Bei schweren Fällen können sich die negativen Auswirkungen von SIBO auch im Blut widerspiegeln: Durch die erschwerte Aufnahme von Nährstoffen sind erniedrigte Blutspiegel von B-Vitaminen, der Vitamin A, D und E und der Nachweis eines Blutmangels (Anämie) möglich.7

Als weitere Ergänzung kann ein Stuhltest gemacht werden. Hierbei wird u. a. auf Infektionen, Entzündung der Darmschleimhaut (z. B. durch Nachweis von Calprotectin) und die Enzyme der Bauchspeicheldrüse geachtet. Calprotectin ist ein von unseren Abwehrzellen gebildetes Protein, das auch bei Menschen mit SIBO nachgewiesen werden kann.8

Fazit

Für unsere Gesundheit sorgen wir nicht allein. An die 100 Billionen Darmbakterien bestimmen mit, wie es uns geht. Während der Zusammenhang zwischen Krankheiten und Dickdarmflora immer mehr Berücksichtigung findet, wird die Flora des Dünndarms weiterhin meist vernachlässigt. Dafür besteht kein Grund, denn eine Fehlbesiedlung des Dünndarms kann zu ernsthaften Beschwerden und Beeinträchtigungen führen. Der Nachweis von SIBO ist mit keinem großen Aufwand oder hohen Kosten verbunden.

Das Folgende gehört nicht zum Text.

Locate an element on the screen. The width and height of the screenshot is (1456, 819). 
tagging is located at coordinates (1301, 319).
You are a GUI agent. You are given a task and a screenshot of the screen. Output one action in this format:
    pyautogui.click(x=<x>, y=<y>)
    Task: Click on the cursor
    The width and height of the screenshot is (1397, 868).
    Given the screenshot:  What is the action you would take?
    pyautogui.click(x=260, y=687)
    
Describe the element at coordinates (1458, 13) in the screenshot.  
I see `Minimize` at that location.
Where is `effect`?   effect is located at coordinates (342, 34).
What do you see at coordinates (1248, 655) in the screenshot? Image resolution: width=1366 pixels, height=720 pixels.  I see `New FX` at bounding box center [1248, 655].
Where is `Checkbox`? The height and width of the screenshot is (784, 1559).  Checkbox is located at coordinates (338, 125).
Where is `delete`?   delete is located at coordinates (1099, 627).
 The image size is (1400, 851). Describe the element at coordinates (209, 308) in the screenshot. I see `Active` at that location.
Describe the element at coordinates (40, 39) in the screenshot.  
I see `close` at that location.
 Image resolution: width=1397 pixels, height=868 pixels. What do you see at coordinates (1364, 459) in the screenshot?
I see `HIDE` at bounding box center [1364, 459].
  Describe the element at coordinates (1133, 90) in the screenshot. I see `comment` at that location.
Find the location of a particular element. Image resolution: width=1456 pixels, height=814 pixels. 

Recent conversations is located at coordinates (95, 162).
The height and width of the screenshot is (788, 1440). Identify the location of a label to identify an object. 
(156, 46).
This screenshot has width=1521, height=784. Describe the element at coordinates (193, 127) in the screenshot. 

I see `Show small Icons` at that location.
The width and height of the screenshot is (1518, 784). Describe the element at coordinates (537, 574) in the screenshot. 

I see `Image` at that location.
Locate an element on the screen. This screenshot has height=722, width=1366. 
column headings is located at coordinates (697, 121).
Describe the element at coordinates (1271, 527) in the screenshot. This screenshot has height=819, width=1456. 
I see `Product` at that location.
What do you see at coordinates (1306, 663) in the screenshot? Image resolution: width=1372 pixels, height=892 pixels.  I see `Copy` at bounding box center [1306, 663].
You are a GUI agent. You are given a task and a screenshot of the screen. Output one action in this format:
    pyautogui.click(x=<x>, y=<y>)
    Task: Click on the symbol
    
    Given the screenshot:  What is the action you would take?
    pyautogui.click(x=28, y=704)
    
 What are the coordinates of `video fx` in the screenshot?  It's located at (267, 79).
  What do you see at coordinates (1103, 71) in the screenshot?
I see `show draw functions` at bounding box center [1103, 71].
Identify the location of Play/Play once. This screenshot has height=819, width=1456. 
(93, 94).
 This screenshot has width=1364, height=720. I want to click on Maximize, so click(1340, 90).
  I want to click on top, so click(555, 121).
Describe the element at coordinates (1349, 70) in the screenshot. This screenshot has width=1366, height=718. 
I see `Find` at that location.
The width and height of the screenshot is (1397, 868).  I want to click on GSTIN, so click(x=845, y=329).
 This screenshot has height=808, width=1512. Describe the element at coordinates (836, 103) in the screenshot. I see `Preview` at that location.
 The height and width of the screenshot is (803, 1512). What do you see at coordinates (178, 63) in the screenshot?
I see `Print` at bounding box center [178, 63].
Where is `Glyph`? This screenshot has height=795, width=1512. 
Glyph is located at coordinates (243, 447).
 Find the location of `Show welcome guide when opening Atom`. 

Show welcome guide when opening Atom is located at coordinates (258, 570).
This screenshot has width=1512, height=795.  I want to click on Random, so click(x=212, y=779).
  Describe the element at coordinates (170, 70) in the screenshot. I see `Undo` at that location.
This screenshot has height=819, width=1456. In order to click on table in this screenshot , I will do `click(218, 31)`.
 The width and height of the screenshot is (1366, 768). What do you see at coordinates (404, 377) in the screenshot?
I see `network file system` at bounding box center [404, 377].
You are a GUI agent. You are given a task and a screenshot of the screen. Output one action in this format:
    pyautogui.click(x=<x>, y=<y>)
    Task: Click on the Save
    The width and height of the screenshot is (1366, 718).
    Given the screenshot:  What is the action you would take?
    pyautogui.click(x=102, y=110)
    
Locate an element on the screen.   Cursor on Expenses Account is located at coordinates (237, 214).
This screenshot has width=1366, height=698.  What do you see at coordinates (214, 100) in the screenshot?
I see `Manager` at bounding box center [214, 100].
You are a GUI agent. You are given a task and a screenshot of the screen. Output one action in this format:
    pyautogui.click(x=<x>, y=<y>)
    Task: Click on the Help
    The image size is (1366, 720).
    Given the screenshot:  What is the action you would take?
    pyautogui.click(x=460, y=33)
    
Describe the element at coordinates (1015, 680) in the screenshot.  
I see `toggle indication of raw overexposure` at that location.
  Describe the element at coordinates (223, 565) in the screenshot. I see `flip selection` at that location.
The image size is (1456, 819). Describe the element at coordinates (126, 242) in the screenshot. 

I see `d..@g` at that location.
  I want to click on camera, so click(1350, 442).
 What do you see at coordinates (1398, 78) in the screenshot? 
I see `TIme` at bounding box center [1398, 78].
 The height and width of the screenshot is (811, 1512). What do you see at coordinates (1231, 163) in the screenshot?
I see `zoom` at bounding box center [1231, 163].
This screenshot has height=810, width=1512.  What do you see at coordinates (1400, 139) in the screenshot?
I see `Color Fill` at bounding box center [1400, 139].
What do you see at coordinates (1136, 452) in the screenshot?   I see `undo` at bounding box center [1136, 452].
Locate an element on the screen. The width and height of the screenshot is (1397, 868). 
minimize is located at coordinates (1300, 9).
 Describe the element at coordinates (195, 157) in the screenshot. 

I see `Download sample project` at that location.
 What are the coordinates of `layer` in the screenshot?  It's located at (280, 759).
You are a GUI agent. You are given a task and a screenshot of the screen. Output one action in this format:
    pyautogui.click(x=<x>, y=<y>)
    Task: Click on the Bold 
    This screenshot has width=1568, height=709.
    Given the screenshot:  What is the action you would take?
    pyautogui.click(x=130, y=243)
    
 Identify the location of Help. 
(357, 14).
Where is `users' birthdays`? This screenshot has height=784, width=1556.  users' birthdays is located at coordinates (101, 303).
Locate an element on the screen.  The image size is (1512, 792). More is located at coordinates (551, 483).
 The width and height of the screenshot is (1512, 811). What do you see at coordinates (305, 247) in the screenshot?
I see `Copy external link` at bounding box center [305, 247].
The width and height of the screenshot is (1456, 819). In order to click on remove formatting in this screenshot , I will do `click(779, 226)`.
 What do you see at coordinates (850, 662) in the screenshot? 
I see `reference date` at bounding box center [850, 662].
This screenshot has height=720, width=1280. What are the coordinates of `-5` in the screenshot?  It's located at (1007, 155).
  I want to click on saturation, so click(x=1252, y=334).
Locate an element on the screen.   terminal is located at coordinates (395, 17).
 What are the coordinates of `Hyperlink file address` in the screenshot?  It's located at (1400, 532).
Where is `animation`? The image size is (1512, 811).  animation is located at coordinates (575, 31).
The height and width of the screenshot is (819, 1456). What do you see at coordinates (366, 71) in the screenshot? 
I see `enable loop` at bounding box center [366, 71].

Wichtig für die Diagnose von SIBO ist ein ausführliches Anamnesegespräch mit erfahrenen Ärzt:innen oder spezialisierten Heilpraktiker:innen und die Durchführung eines Atemtests. Ergänzend können eine Stuhldiagnose und ein Bluttest von Bedeutung sein.

Quellenangabe

1 Takakura W, Pimentel M. Small Intestinal Bacterial Overgrowth and Irritable Bowel Syndrome - An Update. Front Psychiatry. 2020 Jul 10;11:664
2 Dukowicz AC, Lacy BE, Levine GM. Small Intestinal Bacterial Overgrowth: A Comprehensive Review. Gastroenterology & Hepatology. 2007;3(2):112–22.
3 Grace E, Shaw C, Whelan K, Andreyev HJ. Review article: small intestinal bacterial overgrowth – prevalence, clinical features, current and developing diagnostic tests and treatment. Aliment Phramacol Ther. 2013;38:674–88.
4 Jones RM, Neish AS. Recognition of bacterial pathogens and mucosal immunity. Cell Microbiol. 2011;13:670.
5 Rao SSC, Bhagatwala J. Small Intestinal Bacterial Overgrowth: Clinical Features and Therapeutic Management. Clin Transl Gastroenterol. 2019 Oct;10(10)
6 Perman JA, et al. Fasting breath hydrogen concentration: normal values and clinical application. Gastroenterology. 1984;87(6):1358–63.
7 Fried M, Siegrist H, Frei R, et al. Duodenal bacterial overgrowth during treatment in outpatients with omeprazole. Gut. 1994;35:23.
8 Ansuini V, Giorgio V, Filoni S, Barbaro F, Gasbarrini A, Rossi C. Fecal calprotectin concentration in children affected by SIBO. Eur Rev Med Pharmacol Sci. 2011 Nov;15(11):1328–35.